When 39-year-old Sharon was told she had breast cancer, time stopped.
“I just couldn’t believe it; I was so shocked. I remember looking at my doctor with tears running down my face and thinking, ‘It can’t be breast cancer. I’ve got two little kids. It can’t be breast cancer’.”
Like many women, Sharon assumed she was too young to be diagnosed with cancer.
“About eight weeks before I felt the lump in my breast, I had a small lump come up under my armpit. It didn’t hurt and it really was the tiniest lump, so I thought it was just an ingrown hair.”
The lump didn’t go away and, over time, it began to hurt—which was when Sharon found a second lump, this time in her right breast.
“I remember the night so clearly; it was a Friday night, the kids were in bed and my husband and I were sitting on the couch watching a football game,” Sharon said.
“I’d already made a doctor’s appointment for the following Thursday to get the lump under my arm checked, but I then decided to see a doctor near my work on the Monday.”
“It still didn’t cross my mind that it could be cancer because breast cancer doesn’t run in our family and I was feeling the best I had in awhile. I really thought it was just going to be a cyst,” Sharon said.
But a mammogram and biopsy confirmed the six centimetre lump in Sharon’s right breast was not a cyst—it was cancer.
“After my GP gave me the news, she called my husband but as the phone started ringing I hung up; I didn’t know how to tell him or what to tell him but I knew he would just be devastated, she ended up telling him for me” Sharon said, her eyes filling with tears at the memory.
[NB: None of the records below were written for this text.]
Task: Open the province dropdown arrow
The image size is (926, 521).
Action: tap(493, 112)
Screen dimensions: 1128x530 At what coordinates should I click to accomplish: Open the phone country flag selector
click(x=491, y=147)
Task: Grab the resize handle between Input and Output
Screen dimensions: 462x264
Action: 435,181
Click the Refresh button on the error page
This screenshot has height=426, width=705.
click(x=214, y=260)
“Kerry and I are both from New Zealand and have no family here so I then had to ring my mum and my best friends and tell them over the phone and that was really hard.
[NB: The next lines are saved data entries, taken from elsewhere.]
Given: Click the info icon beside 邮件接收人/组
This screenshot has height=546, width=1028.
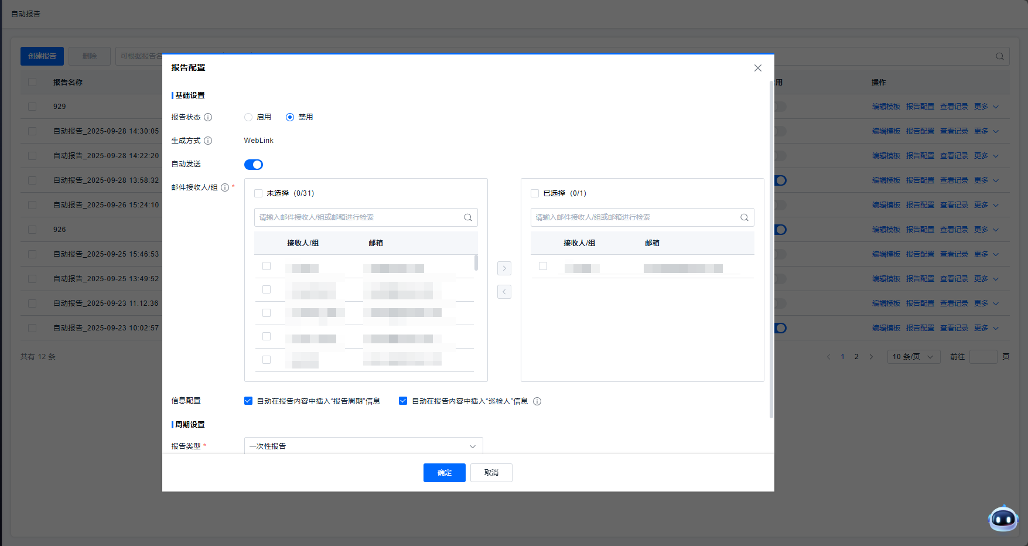Looking at the screenshot, I should tap(225, 187).

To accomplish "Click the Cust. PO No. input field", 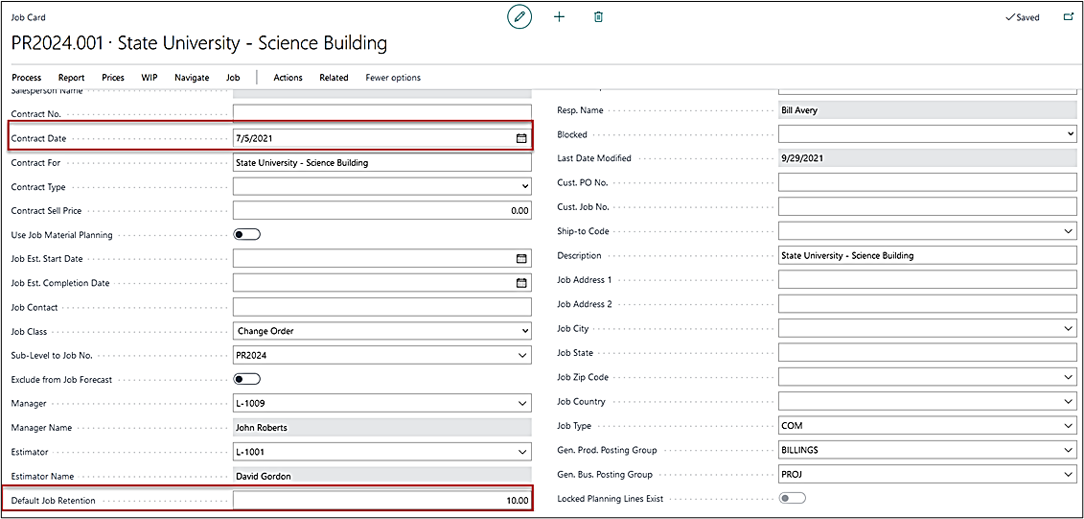I will tap(927, 182).
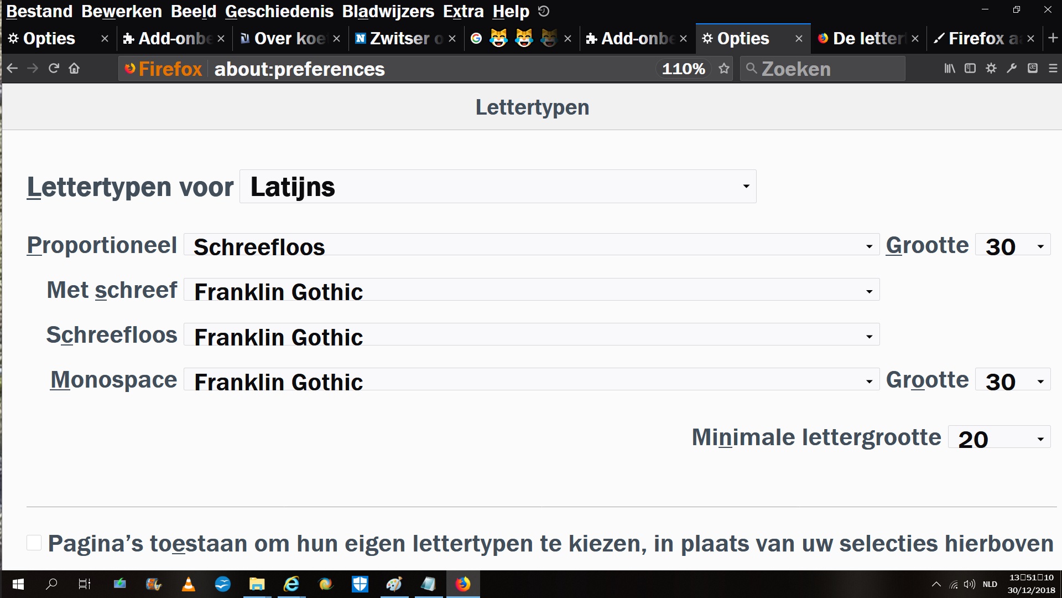Image resolution: width=1062 pixels, height=598 pixels.
Task: Launch VLC media player from taskbar
Action: pos(189,584)
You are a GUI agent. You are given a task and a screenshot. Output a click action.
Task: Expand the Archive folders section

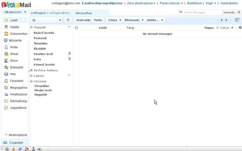31,70
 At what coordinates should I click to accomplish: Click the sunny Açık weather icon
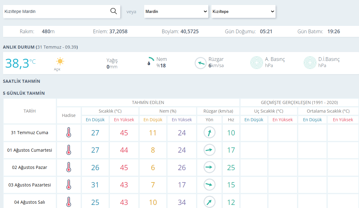60,61

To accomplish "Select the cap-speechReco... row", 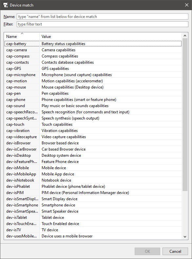I will pos(93,112).
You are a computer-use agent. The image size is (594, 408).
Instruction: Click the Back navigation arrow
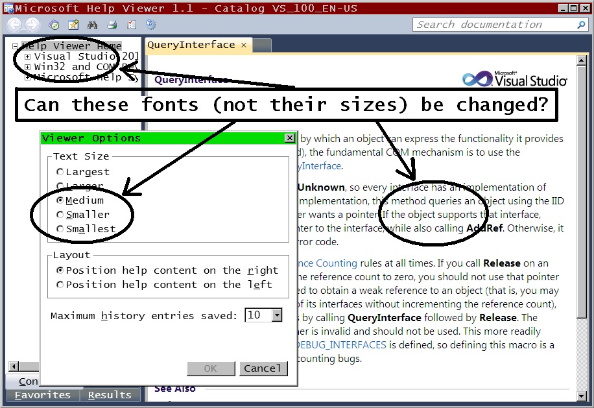(14, 25)
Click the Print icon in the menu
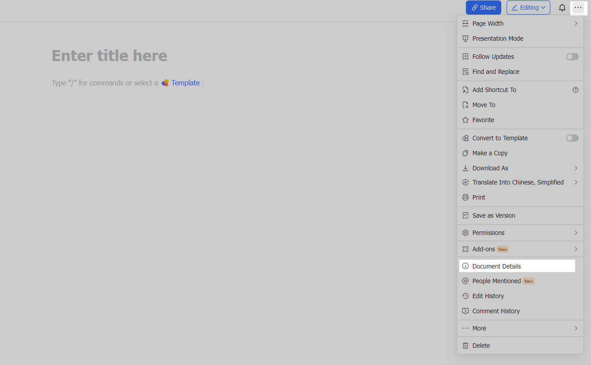The height and width of the screenshot is (365, 591). 465,197
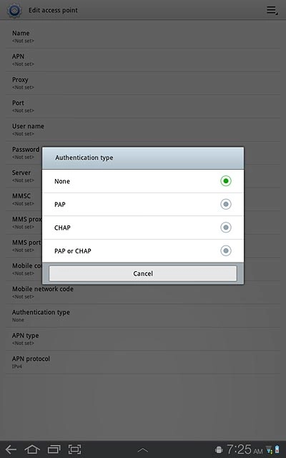Expand the bottom bar up-chevron handle
Viewport: 286px width, 458px height.
click(143, 450)

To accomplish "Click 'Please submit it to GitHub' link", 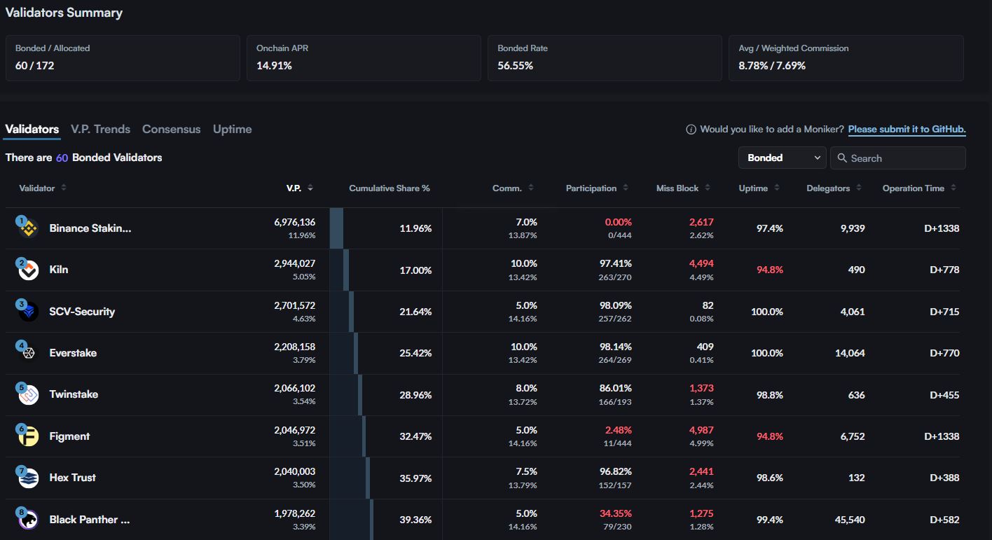I will (x=907, y=130).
“It was a really bad night, I hardly slept. I just remember after all the phone calls and putting my kids in bed, I just sat down and cried and cried with my husband.
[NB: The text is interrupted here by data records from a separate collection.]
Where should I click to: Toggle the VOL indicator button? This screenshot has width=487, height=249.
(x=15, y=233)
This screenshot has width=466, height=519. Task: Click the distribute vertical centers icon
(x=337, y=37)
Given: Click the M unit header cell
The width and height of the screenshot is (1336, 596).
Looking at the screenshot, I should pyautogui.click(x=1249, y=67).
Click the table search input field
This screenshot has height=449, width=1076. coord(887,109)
“I kept thinking, ‘I can’t die. I cannot leave my kids. I can’t do it.’ and from that moment on, I knew I was going to do everything I could and everything I had to to survive.”
Hearing the ‘C word’ was even scarier for Sharon as her dad had died from liver cancer five years earlier.
“Because my dad had died from cancer, Caleb kept saying that everyone dies from cancer, he just didn’t understand.
“My husband Kerry and I explained to both the boys, as much as you can to a seven-year-old and four-year-old, that I had cancer but that I wasn’t going to die.
“We told them that I was going to get very sick and would lose my hair but that it was okay because it would help me fight the cancer and make me better.”
Four weeks after her diagnosis, Sharon underwent a mastectomy before starting six months of chemotherapy and five weeks of radiation.
“The chemo was horrendous; I remember thinking that I couldn’t believe I was putting poisonous toxins into my body, even if it was to kill something that was trying to kill me.
“I ended up on the bathroom floor for 13 hours; I barely had the energy to lift my head to be sick and I was so cold. My husband was trying to look after the kids and look after me, it was so hard for him.
“Caleb came in to the bathroom and saw me, he was so scared; he asked my husband if I was going to die,” Sharon recalled, crying. “I’ll never forget the look on his face.”
Thankfully, Sharon and Kerry’s friends rallied around the young family.
“We had a lot of help—people rostered themselves to be there for every chemo session so there was always someone to look after the kids and someone to be with me.”
Sharon was also put in touch with Mummy’s Wish, who provided Comfort Bears for Caleb and Hudson.
“Both of the boys still sleep with their bears and each still has the same recording as I left when they first arrived: “Caleb/Hudson don’t forget that mummy loves you so much. I love you my gorgeous boy”.
“The work that Mummy’s Wish do is invaluable to women like me and donating $40 for a Cuddle Bear is a small price to pay.
“The smiles that it brings to a child’s face is priceless and so is the comfort that it brings to a woman going through cancer treatment.
“When you’re faced with something, such as a cancer diagnosis, it just means so much to know that whatever happens, your kids will always be able to hear your voice.”